Exercise instructions
The lines you return must be all those in the data that hold the string "computer".

Information supplied section start

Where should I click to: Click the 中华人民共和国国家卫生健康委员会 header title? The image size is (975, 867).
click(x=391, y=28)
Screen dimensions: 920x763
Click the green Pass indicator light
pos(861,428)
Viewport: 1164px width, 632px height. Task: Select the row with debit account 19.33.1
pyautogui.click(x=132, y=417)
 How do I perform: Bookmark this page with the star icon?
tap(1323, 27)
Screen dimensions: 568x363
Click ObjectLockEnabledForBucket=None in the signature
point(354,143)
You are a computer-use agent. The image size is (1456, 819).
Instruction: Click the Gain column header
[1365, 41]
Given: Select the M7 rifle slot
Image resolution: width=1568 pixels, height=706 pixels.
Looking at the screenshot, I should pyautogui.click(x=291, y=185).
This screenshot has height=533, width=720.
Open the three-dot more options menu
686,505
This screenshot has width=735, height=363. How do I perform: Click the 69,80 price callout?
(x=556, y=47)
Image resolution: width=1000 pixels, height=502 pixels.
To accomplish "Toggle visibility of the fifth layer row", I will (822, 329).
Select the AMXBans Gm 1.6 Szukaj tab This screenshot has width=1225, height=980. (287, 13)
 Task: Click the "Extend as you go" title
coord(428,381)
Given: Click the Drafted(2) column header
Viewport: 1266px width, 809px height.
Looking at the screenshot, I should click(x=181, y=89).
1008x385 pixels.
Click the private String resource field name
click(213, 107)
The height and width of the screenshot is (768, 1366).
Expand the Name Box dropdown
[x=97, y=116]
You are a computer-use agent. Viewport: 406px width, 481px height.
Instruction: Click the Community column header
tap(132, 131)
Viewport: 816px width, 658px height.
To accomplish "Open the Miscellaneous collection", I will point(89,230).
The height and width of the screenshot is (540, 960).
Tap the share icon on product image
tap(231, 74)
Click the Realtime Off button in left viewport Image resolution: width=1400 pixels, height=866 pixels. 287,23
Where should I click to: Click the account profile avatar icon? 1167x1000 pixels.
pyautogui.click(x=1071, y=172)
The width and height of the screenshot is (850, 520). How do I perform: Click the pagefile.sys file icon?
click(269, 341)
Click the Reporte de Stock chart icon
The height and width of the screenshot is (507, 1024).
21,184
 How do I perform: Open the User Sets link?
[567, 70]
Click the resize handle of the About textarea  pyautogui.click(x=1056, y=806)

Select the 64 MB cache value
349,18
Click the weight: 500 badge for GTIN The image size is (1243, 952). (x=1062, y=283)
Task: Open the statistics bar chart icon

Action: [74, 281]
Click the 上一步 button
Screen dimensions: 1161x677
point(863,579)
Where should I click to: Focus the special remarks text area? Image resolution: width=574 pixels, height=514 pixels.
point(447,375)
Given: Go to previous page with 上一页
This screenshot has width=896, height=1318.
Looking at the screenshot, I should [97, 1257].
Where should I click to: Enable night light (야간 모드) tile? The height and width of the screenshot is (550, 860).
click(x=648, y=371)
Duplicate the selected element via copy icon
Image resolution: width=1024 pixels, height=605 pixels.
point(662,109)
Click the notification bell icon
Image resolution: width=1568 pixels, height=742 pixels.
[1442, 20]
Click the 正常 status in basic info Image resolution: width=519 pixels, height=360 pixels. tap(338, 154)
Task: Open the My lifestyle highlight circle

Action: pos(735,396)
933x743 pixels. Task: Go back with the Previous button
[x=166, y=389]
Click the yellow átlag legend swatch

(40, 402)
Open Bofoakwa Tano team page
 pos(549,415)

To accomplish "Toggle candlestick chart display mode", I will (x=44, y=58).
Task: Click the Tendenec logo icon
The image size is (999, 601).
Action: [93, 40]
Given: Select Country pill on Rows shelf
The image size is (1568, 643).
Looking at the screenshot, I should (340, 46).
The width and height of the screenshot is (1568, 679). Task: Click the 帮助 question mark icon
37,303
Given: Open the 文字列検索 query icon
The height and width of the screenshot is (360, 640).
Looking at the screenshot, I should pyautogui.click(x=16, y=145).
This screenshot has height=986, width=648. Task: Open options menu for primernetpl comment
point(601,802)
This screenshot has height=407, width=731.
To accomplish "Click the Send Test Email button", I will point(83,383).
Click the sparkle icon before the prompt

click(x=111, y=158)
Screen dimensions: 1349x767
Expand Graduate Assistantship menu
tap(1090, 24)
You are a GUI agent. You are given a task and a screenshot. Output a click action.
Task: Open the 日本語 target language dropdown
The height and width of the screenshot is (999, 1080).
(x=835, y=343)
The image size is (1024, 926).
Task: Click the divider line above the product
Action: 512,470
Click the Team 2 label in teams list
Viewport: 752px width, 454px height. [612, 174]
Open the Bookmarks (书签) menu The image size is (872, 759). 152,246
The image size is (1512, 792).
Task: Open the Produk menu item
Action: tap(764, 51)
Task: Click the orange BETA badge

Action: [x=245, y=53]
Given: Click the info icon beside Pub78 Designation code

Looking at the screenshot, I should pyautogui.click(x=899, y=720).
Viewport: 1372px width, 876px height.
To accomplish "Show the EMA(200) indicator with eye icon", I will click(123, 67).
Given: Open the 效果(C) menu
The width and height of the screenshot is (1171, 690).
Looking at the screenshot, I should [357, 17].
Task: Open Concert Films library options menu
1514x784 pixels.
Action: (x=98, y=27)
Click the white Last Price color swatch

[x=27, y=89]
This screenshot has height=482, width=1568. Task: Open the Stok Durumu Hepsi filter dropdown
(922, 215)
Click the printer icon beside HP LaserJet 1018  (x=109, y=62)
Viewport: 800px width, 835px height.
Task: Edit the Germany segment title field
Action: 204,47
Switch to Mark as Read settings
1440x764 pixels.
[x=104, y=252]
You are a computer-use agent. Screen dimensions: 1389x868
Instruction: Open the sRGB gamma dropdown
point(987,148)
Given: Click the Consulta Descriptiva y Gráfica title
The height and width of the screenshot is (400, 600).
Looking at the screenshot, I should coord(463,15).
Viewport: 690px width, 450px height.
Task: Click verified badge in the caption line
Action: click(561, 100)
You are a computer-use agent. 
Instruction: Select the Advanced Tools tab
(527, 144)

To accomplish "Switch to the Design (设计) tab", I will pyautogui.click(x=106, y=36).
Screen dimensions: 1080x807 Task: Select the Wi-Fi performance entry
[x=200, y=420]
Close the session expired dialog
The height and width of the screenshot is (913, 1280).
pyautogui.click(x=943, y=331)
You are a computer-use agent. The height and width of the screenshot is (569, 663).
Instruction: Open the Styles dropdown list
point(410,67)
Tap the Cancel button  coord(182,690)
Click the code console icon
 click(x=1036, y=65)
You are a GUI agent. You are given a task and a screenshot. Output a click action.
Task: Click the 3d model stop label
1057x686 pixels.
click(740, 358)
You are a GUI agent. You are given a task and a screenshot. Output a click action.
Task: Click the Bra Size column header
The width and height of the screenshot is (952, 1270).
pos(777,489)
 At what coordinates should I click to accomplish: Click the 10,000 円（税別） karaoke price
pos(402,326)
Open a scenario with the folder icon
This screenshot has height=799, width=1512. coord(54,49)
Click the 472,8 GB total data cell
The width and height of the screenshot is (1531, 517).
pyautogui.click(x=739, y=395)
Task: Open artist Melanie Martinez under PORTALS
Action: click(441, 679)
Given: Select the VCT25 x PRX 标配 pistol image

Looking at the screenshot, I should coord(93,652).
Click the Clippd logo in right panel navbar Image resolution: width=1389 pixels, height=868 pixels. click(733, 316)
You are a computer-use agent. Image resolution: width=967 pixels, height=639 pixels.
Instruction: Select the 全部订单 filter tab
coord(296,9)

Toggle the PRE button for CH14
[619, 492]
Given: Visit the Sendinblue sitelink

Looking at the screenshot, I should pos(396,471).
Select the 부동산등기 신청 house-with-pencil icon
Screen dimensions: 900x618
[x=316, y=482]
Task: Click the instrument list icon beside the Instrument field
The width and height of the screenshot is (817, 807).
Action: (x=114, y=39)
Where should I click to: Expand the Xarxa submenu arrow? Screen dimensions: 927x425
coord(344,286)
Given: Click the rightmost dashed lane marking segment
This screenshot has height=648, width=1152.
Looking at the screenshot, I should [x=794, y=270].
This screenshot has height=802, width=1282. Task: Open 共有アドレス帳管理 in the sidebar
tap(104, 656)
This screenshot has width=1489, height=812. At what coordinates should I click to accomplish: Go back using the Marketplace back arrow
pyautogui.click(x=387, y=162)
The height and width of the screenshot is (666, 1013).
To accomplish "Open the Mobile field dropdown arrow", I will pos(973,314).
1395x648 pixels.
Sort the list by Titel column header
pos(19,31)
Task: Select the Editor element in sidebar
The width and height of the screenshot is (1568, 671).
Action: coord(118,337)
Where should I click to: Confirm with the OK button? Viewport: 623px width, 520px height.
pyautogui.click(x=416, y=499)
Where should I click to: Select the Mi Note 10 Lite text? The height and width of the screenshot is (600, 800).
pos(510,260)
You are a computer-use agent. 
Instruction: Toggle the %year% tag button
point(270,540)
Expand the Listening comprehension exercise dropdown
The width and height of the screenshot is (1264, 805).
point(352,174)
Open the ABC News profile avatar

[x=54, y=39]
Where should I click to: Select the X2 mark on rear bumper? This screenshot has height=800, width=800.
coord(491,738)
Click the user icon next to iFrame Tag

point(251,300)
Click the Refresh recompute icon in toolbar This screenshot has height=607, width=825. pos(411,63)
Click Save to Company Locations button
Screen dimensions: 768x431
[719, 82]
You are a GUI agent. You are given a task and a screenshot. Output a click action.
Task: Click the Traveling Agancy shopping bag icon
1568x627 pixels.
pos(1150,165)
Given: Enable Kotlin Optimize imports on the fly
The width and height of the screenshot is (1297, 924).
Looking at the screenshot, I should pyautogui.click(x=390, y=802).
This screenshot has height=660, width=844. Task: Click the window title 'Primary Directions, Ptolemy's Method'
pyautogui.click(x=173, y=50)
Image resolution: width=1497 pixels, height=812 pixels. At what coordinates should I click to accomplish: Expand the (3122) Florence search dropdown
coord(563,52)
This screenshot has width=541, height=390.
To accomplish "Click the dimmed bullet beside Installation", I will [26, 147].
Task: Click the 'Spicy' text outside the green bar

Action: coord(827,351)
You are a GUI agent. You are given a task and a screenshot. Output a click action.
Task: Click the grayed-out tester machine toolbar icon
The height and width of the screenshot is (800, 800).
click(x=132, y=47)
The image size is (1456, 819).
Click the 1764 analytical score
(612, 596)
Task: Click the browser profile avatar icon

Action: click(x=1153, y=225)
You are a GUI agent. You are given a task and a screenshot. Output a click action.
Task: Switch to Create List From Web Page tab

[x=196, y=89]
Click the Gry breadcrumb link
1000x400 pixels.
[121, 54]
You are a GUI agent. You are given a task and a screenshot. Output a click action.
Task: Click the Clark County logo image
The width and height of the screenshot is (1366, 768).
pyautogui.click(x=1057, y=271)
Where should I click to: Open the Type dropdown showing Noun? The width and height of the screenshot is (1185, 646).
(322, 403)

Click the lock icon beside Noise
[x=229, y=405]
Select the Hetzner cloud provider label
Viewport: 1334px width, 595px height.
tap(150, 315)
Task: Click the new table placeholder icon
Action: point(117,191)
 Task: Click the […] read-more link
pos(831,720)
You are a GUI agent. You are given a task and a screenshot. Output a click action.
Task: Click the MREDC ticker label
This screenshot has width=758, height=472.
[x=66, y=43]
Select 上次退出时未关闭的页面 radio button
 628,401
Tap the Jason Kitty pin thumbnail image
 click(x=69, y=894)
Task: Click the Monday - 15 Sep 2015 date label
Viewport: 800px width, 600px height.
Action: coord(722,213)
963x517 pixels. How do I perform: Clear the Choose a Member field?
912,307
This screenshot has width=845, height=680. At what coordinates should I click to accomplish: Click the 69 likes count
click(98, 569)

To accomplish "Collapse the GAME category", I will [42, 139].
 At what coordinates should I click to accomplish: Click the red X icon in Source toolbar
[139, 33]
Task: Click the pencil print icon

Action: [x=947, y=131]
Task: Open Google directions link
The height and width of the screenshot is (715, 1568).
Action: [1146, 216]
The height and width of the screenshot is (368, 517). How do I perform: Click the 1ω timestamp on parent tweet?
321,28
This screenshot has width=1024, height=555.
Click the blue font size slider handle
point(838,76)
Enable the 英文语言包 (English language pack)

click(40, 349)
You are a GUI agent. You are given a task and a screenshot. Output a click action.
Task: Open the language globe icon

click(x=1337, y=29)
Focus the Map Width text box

Information supplied section end

Output for this exercise
You are a computer-use agent. The image size is (1456, 819).
You are a computer-use agent. Viewport: 406px width, 481px height.
You are a computer-use agent. Screen dimensions: 1389x868
You are a computer-use agent. 
You are a computer-use agent. The height and width of the screenshot is (569, 663).
You are a computer-use agent. Image resolution: width=967 pixels, height=639 pixels.
You are a computer-use agent. 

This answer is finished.